#### Given instruction:
Please reproduce the entries below in full, swapping every "Where should I click to" for "Which spot should I click to" and leaving everything else unchanged.

(Source records)
▼▼▼

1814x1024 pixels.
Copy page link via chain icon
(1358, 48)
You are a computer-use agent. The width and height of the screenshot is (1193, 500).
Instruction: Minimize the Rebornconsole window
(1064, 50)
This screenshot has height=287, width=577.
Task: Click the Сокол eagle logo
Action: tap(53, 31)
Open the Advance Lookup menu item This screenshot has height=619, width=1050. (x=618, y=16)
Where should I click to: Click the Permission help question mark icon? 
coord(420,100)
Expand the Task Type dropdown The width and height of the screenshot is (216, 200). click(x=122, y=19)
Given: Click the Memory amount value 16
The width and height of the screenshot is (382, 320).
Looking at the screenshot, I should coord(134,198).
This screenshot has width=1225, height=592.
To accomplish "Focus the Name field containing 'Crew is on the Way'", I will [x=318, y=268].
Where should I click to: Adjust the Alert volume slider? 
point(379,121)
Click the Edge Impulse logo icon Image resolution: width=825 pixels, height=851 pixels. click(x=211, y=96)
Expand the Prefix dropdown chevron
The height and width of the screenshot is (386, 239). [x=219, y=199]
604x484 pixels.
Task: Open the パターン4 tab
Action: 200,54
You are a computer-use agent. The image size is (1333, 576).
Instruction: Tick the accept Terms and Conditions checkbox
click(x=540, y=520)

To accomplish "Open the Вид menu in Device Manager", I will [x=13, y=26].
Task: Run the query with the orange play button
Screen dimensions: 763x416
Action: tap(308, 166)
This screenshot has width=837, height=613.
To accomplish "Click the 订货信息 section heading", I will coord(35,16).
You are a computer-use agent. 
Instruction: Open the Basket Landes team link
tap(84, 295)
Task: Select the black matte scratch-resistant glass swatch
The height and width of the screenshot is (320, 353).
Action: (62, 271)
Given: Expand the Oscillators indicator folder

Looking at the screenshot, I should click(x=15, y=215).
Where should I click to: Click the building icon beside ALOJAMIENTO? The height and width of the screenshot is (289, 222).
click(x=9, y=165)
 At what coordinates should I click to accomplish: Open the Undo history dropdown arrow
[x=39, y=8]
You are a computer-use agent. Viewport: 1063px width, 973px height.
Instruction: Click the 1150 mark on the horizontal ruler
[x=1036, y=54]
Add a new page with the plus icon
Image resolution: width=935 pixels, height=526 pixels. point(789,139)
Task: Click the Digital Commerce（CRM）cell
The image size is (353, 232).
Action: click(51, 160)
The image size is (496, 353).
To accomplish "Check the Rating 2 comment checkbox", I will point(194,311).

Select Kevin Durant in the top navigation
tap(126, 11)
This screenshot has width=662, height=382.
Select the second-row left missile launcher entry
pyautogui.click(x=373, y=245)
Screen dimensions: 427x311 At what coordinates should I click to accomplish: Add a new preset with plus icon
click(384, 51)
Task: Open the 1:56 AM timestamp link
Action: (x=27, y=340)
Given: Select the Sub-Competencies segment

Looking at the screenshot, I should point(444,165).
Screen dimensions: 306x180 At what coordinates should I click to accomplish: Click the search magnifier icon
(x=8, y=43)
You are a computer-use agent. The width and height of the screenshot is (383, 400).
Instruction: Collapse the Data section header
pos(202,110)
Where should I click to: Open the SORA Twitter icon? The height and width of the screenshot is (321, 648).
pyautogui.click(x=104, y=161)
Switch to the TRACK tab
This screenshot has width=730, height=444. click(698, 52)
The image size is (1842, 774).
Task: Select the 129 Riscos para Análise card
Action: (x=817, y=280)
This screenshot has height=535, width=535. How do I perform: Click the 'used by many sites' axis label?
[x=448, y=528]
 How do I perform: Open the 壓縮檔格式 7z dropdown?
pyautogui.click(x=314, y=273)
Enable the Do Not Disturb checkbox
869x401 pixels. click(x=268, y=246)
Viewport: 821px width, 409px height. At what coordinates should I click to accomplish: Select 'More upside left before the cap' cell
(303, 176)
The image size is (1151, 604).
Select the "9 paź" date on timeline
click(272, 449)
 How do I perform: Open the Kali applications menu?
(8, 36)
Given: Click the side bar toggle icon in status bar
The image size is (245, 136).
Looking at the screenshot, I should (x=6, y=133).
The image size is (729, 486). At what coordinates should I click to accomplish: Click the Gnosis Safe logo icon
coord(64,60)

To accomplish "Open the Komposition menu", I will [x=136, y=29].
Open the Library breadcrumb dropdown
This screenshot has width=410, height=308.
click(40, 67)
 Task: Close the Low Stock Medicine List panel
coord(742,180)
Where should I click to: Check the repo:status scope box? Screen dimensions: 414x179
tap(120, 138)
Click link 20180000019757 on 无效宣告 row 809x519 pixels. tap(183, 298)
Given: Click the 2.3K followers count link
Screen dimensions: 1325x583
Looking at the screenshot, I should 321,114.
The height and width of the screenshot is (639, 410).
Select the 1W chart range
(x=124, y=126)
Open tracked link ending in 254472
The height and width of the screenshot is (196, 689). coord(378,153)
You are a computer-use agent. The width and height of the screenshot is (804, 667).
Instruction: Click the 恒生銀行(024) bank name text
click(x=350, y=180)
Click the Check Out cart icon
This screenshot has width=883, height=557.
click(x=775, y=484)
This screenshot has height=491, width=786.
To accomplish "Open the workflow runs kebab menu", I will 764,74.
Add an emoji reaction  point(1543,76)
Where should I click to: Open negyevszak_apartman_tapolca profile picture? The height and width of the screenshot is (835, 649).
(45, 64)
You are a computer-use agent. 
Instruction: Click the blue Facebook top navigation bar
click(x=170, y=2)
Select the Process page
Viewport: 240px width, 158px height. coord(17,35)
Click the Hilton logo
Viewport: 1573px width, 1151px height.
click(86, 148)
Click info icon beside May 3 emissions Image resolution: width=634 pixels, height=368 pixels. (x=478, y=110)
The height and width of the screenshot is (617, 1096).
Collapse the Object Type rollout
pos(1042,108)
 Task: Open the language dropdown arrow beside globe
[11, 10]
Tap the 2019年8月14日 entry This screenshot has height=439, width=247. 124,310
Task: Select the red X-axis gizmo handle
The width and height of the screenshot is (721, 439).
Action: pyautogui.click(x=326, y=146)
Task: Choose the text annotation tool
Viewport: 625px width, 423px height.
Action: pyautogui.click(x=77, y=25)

▲▲▲

#### Written solution:
1814x1024 pixels.
Copy page link via chain icon
(1358, 48)
You are a computer-use agent. The width and height of the screenshot is (1193, 500).
Instruction: Minimize the Rebornconsole window
(1064, 50)
This screenshot has height=287, width=577.
Task: Click the Сокол eagle logo
Action: tap(53, 31)
Open the Advance Lookup menu item This screenshot has height=619, width=1050. (x=618, y=16)
Which spot should I click to: Click the Permission help question mark icon? 
coord(420,100)
Expand the Task Type dropdown The width and height of the screenshot is (216, 200). click(x=122, y=19)
Given: Click the Memory amount value 16
The width and height of the screenshot is (382, 320).
Looking at the screenshot, I should coord(134,198).
This screenshot has width=1225, height=592.
To accomplish "Focus the Name field containing 'Crew is on the Way'", I will [x=318, y=268].
Which spot should I click to: Adjust the Alert volume slider? 
point(379,121)
Click the Edge Impulse logo icon Image resolution: width=825 pixels, height=851 pixels. click(x=211, y=96)
Expand the Prefix dropdown chevron
The height and width of the screenshot is (386, 239). [x=219, y=199]
604x484 pixels.
Task: Open the パターン4 tab
Action: 200,54
You are a computer-use agent. The image size is (1333, 576).
Instruction: Tick the accept Terms and Conditions checkbox
click(x=540, y=520)

To accomplish "Open the Вид menu in Device Manager", I will [x=13, y=26].
Task: Run the query with the orange play button
Screen dimensions: 763x416
Action: tap(308, 166)
This screenshot has width=837, height=613.
To accomplish "Click the 订货信息 section heading", I will coord(35,16).
You are a computer-use agent. 
Instruction: Open the Basket Landes team link
tap(84, 295)
Task: Select the black matte scratch-resistant glass swatch
The height and width of the screenshot is (320, 353).
Action: (62, 271)
Given: Expand the Oscillators indicator folder

Looking at the screenshot, I should click(x=15, y=215).
Which spot should I click to: Click the building icon beside ALOJAMIENTO? The height and width of the screenshot is (289, 222).
click(x=9, y=165)
 At what coordinates should I click to accomplish: Open the Undo history dropdown arrow
[x=39, y=8]
You are a computer-use agent. Viewport: 1063px width, 973px height.
Instruction: Click the 1150 mark on the horizontal ruler
[x=1036, y=54]
Add a new page with the plus icon
Image resolution: width=935 pixels, height=526 pixels. point(789,139)
Task: Click the Digital Commerce（CRM）cell
The image size is (353, 232).
Action: click(51, 160)
The image size is (496, 353).
To accomplish "Check the Rating 2 comment checkbox", I will point(194,311).

Select Kevin Durant in the top navigation
tap(126, 11)
This screenshot has width=662, height=382.
Select the second-row left missile launcher entry
pyautogui.click(x=373, y=245)
Screen dimensions: 427x311 At what coordinates should I click to accomplish: Add a new preset with plus icon
click(384, 51)
Task: Open the 1:56 AM timestamp link
Action: (x=27, y=340)
Given: Select the Sub-Competencies segment

Looking at the screenshot, I should point(444,165).
Screen dimensions: 306x180 At what coordinates should I click to accomplish: Click the search magnifier icon
(x=8, y=43)
You are a computer-use agent. The width and height of the screenshot is (383, 400).
Instruction: Collapse the Data section header
pos(202,110)
Which spot should I click to: Open the SORA Twitter icon? The height and width of the screenshot is (321, 648).
pyautogui.click(x=104, y=161)
Switch to the TRACK tab
This screenshot has width=730, height=444. click(698, 52)
The image size is (1842, 774).
Task: Select the 129 Riscos para Análise card
Action: (x=817, y=280)
This screenshot has height=535, width=535. How do I perform: Click the 'used by many sites' axis label?
[x=448, y=528]
 How do I perform: Open the 壓縮檔格式 7z dropdown?
pyautogui.click(x=314, y=273)
Enable the Do Not Disturb checkbox
869x401 pixels. click(x=268, y=246)
Viewport: 821px width, 409px height. At what coordinates should I click to accomplish: Select 'More upside left before the cap' cell
(303, 176)
The image size is (1151, 604).
Select the "9 paź" date on timeline
click(272, 449)
 How do I perform: Open the Kali applications menu?
(8, 36)
Given: Click the side bar toggle icon in status bar
The image size is (245, 136).
Looking at the screenshot, I should (x=6, y=133).
The image size is (729, 486). At what coordinates should I click to accomplish: Click the Gnosis Safe logo icon
coord(64,60)

To accomplish "Open the Komposition menu", I will [x=136, y=29].
Open the Library breadcrumb dropdown
This screenshot has width=410, height=308.
click(40, 67)
 Task: Close the Low Stock Medicine List panel
coord(742,180)
Which spot should I click to: Check the repo:status scope box? Screen dimensions: 414x179
tap(120, 138)
Click link 20180000019757 on 无效宣告 row 809x519 pixels. tap(183, 298)
Given: Click the 2.3K followers count link
Screen dimensions: 1325x583
Looking at the screenshot, I should 321,114.
The height and width of the screenshot is (639, 410).
Select the 1W chart range
(x=124, y=126)
Open tracked link ending in 254472
The height and width of the screenshot is (196, 689). coord(378,153)
You are a computer-use agent. The width and height of the screenshot is (804, 667).
Instruction: Click the 恒生銀行(024) bank name text
click(x=350, y=180)
Click the Check Out cart icon
This screenshot has width=883, height=557.
click(x=775, y=484)
This screenshot has height=491, width=786.
To accomplish "Open the workflow runs kebab menu", I will 764,74.
Add an emoji reaction  point(1543,76)
Which spot should I click to: Open negyevszak_apartman_tapolca profile picture? The height and width of the screenshot is (835, 649).
(45, 64)
You are a computer-use agent. 
Instruction: Click the blue Facebook top navigation bar
click(x=170, y=2)
Select the Process page
Viewport: 240px width, 158px height. coord(17,35)
Click the Hilton logo
Viewport: 1573px width, 1151px height.
click(86, 148)
Click info icon beside May 3 emissions Image resolution: width=634 pixels, height=368 pixels. (x=478, y=110)
The height and width of the screenshot is (617, 1096).
Collapse the Object Type rollout
pos(1042,108)
 Task: Open the language dropdown arrow beside globe
[11, 10]
Tap the 2019年8月14日 entry This screenshot has height=439, width=247. 124,310
Task: Select the red X-axis gizmo handle
The width and height of the screenshot is (721, 439).
Action: pyautogui.click(x=326, y=146)
Task: Choose the text annotation tool
Viewport: 625px width, 423px height.
Action: pyautogui.click(x=77, y=25)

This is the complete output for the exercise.